A House-Senate Conference Committee has reached agreement on a long-term FAA reauthorization bill that would provide funding and program direction for the agency through fiscal 2015. A final vote on the measure is expected soon.
The FAA has been operating under 23 short-term funding extensions since 2007. The long-term bill, if passed, would authorize $63.4 billion for the agency to advance NextGen, including implementation of ADS-B technology, and include provisions for adding photo and biometric data to pilot certificates and requiring annual ELT inspections.
What the bill does not include, significantly, are user fees or increases of aviation fuel taxes. Aviation groups hailed the bill, which comes after last summer’s partial FAA shutdown and a bitter fight in Congress over transportation union rules.
“The House and Senate agreement shows the support Congress has for funding the FAA and moving forward with ATC modernization and satellite-based navigation,” said AOPA President Craig Fuller. “This move is long overdue and couldn't come at a more critical juncture to improve the National Airspace System and keep it the model for countries worldwide.”
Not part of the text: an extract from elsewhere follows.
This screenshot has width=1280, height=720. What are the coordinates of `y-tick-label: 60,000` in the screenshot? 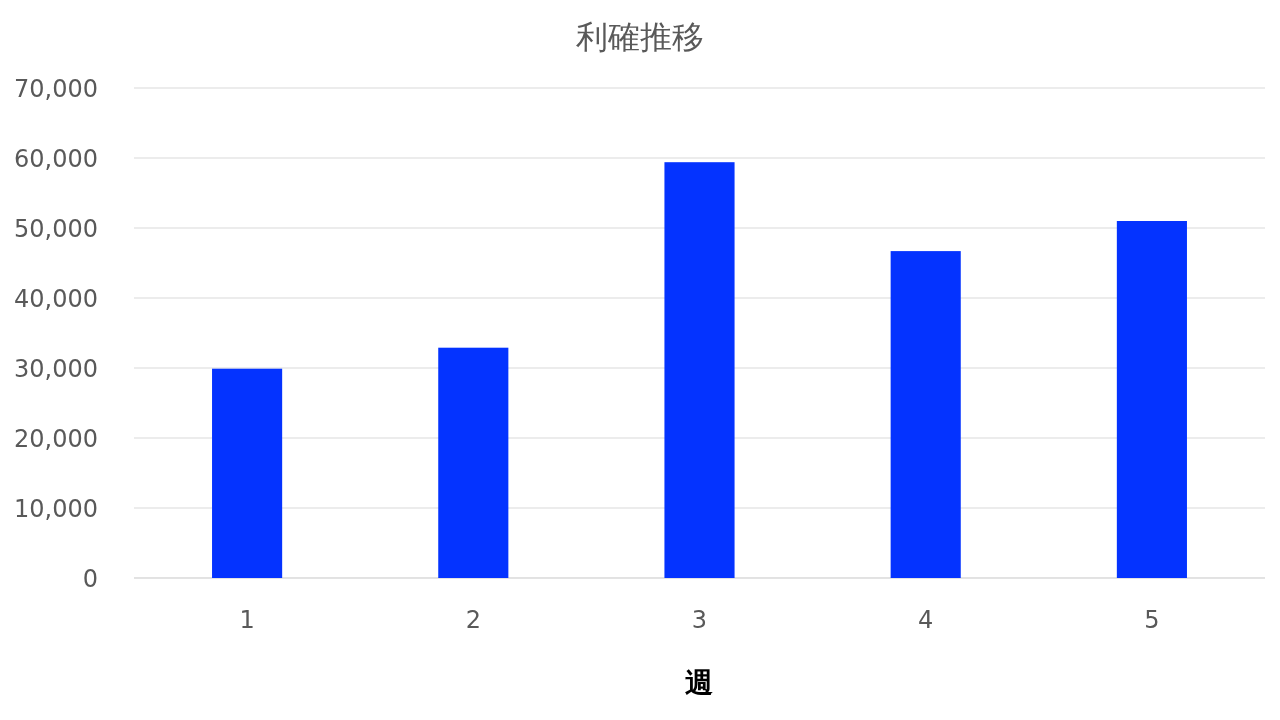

AOPA and NBAA praised the bill for authorizing $13.4 billion for the Airport Improvement Program and including language on “through-the-fence” operations, designed to ensure that general aviation airports won’t be in violation of federal grant assurances for entering into agreements with adjacent property owners who have access to the airport.
“Thanks to this action, after five years of debate, we can now clearly see the finish line, and final passage on a long-sought reauthorization bill is imminent,” said NBAA President and CEO Ed Bolen. “We thank the leaders on both sides of the aisle in the House and Senate who have worked tirelessly to get us to this point. The business aviation community understands that a long-term measure is the best way to ensure that the agency has the guidance needed to pursue long-term initiatives, including implementation of a Next Generation Air Traffic System, and other priorities, so that our aviation system can meet the needs of the future.”